Filtering lines with patterns

grep prints lines matching a pattern

  • -v: invert search result (only print those that DO NOT match the pattern)
  • -i: make matching case insensitive
  • -n: print the line number of the match
  • -R: recurse a directory structure
# Find all processes run by user 501
$ ps -ef | egrep "^ +501"

# Find all files that extend class Foo
$ grep -Rn "(Foo)" * | grep *.py

# Same, more efficient
$ find . -type f | grep .py$ | xargs grep -n "(Foo)"

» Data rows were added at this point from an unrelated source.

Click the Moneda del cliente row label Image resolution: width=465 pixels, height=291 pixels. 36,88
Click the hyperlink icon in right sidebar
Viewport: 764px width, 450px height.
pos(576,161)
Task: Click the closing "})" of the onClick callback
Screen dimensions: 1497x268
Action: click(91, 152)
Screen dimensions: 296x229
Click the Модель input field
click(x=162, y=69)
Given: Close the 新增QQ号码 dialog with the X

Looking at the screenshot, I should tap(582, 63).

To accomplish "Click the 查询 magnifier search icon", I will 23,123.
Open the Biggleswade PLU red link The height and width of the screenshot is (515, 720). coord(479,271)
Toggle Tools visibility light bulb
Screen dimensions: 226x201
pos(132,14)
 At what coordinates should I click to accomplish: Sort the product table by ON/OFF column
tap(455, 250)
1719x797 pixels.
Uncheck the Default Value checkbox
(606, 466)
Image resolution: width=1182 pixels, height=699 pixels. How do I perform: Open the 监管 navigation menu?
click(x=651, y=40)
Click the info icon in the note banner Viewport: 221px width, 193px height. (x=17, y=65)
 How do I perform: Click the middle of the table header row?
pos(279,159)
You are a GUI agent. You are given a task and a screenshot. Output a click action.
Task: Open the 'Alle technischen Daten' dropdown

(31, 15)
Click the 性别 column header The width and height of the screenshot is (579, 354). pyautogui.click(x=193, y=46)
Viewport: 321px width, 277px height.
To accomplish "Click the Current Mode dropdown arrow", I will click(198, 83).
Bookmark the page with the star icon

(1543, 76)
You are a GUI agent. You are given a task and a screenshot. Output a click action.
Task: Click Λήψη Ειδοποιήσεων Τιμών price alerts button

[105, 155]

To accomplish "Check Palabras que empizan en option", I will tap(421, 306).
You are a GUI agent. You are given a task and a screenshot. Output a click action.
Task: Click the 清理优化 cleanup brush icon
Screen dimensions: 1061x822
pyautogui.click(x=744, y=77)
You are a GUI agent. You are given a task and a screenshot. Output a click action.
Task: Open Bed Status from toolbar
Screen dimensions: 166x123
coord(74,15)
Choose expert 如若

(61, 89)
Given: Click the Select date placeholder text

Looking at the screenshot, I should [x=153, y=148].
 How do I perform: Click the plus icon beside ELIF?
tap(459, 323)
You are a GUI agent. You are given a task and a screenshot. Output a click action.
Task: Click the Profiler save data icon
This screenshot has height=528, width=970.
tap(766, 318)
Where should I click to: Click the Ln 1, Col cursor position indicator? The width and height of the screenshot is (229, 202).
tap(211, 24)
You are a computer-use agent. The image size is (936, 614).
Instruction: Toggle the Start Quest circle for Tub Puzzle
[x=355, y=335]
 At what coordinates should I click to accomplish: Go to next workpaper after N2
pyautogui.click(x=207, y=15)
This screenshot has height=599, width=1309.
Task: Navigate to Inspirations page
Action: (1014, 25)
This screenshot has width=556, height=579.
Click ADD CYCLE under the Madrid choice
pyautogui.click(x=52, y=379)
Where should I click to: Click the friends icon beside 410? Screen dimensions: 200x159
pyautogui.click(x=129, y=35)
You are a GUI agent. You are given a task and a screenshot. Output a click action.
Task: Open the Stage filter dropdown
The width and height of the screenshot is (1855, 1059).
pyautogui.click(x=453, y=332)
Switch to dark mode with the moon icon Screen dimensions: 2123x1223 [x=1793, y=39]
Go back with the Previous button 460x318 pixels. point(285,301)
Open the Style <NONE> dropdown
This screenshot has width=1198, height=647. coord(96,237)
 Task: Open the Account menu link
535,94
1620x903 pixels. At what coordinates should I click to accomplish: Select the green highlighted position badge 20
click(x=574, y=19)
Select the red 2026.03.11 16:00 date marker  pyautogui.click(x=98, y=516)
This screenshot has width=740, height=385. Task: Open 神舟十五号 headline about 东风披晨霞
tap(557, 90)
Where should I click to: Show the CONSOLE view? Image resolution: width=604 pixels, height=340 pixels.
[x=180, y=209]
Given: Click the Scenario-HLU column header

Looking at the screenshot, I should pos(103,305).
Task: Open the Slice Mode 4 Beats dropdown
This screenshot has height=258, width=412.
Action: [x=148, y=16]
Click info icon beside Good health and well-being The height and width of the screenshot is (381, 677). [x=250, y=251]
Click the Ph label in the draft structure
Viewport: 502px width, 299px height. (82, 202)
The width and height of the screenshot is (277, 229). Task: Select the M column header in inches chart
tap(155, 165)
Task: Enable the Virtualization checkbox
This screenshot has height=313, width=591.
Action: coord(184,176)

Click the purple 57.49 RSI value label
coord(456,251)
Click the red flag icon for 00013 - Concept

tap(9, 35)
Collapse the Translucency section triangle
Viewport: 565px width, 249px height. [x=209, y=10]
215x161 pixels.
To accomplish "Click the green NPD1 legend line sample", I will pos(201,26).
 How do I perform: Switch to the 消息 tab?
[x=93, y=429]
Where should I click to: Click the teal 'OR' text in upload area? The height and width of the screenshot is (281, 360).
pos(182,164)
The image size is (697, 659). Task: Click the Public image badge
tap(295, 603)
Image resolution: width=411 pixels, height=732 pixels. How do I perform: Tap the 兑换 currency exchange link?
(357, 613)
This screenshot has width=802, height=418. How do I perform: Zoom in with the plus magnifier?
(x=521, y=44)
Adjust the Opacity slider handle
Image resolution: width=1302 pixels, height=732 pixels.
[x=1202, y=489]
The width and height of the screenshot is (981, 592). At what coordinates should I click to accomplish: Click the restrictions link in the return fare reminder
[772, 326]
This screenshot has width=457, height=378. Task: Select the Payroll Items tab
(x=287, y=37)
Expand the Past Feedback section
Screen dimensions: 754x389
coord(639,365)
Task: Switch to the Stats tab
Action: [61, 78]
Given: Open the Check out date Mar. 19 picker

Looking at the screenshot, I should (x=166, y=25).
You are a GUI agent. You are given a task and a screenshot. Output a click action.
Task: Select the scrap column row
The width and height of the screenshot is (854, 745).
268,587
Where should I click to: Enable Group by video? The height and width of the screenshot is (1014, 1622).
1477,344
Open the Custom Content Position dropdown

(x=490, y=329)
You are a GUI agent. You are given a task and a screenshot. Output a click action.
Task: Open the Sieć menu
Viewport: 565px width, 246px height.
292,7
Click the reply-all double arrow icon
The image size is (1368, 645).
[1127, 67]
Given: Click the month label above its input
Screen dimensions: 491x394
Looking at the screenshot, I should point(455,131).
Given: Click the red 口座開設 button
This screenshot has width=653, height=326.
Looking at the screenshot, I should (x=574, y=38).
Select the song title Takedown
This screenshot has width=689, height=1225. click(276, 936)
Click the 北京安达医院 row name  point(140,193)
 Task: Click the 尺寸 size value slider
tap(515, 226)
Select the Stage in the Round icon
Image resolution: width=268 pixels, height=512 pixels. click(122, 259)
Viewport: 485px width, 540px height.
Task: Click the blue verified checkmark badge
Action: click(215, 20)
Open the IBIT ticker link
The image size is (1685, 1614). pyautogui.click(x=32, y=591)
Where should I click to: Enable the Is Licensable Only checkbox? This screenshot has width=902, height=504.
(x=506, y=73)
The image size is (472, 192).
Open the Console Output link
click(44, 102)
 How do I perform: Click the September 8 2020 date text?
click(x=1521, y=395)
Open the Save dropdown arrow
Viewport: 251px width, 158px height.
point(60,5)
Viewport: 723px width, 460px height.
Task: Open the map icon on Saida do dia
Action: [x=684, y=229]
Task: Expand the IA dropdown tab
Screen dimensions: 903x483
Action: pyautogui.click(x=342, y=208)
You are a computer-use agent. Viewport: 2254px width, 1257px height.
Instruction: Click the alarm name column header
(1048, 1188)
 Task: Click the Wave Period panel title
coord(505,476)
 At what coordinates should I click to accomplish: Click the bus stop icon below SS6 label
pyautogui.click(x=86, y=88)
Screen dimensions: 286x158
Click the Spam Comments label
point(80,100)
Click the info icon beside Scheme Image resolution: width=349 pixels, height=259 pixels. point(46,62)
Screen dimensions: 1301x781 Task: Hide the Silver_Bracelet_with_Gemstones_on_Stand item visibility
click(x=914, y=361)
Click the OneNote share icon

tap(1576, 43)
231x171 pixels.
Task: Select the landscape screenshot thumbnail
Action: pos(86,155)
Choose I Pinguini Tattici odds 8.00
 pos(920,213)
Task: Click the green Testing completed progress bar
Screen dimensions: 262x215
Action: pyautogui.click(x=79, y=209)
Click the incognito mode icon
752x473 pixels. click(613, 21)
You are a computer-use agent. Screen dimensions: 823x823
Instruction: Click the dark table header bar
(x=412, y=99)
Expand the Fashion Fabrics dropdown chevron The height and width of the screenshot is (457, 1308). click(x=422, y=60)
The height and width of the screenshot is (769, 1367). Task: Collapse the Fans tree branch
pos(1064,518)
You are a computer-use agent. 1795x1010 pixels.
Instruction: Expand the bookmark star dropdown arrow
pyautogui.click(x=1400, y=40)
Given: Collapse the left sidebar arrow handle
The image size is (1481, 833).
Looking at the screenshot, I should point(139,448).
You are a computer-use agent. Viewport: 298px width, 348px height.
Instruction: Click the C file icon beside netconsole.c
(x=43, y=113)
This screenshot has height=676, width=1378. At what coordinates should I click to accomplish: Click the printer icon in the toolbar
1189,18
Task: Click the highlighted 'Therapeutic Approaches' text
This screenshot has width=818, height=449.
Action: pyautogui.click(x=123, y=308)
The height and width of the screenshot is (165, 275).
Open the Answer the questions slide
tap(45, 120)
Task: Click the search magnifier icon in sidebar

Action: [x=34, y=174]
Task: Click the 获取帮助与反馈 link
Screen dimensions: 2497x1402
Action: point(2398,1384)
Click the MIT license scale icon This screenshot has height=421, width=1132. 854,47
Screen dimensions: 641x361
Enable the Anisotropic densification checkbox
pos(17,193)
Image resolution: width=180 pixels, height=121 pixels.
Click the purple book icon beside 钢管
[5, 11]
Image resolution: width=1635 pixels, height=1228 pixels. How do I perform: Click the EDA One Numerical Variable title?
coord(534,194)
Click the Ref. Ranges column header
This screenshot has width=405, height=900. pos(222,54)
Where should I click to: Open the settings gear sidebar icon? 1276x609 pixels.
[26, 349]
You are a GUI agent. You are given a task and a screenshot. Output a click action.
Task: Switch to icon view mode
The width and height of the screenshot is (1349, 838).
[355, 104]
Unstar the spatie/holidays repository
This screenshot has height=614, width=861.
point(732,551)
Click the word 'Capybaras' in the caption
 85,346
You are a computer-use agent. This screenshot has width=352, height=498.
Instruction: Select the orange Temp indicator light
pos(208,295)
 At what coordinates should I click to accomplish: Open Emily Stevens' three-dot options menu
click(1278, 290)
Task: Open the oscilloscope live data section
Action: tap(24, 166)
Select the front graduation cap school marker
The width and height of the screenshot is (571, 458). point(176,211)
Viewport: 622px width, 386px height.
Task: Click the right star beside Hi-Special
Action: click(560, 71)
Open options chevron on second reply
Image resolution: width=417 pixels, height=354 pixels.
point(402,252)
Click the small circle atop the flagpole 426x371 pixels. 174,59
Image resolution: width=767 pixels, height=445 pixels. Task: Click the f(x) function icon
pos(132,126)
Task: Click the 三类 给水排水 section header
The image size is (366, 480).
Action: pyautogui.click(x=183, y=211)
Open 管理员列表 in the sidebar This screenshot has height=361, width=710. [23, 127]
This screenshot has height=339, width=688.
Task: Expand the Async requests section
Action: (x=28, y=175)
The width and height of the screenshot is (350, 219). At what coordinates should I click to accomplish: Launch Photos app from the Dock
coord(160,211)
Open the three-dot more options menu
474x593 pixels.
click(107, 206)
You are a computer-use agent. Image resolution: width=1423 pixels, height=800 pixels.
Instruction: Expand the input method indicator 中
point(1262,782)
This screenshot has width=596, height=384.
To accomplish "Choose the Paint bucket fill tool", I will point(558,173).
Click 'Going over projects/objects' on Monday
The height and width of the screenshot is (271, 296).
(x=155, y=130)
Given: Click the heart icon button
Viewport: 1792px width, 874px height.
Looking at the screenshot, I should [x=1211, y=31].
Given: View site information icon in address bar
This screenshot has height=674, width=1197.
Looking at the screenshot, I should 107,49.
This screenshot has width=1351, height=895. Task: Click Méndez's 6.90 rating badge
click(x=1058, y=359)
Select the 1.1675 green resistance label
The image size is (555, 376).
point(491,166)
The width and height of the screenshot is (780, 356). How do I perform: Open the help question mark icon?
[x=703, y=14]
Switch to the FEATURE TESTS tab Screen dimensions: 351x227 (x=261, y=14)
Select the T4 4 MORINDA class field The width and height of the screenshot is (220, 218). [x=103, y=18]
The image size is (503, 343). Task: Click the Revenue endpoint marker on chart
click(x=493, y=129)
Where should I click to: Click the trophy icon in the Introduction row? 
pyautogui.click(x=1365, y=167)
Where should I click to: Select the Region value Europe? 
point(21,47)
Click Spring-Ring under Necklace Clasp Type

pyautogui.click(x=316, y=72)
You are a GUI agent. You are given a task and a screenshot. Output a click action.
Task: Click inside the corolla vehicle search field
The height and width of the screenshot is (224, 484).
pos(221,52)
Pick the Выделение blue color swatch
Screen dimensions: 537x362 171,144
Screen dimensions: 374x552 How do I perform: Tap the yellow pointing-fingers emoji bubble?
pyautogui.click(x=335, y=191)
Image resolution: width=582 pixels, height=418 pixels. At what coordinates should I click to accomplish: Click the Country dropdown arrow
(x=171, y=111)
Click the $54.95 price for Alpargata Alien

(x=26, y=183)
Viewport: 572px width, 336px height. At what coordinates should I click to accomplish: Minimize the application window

Regular expressions in 1 min

  • . Match any character once
  • * Match the previous pattern 0 or more times
  • + Match the previous pattern 1 or more times
  • [e-fF-M] Match any character in the (ASCII) range F-M or e-f
  • [^e] Match all characters except e
  • ^ and $ Match the beginning or the end of the line, respectively
  • () Group together items for future reference
  • | Match either the left or the right group

Simple text processing

tr character translator; can convert or delete specific characters

  • -s: replace repeating characters into
  • -d: delete a character
$ echo "foo bar" | tr 'o' 'a'
faa bar
# Replace tabs with spaces
$ tr '\t' ' ' < file.txt
# Remove all instances of #
$ tr -d '#' < file.txt

cut allows us to split a line into columns, given a character, and extract specific fields.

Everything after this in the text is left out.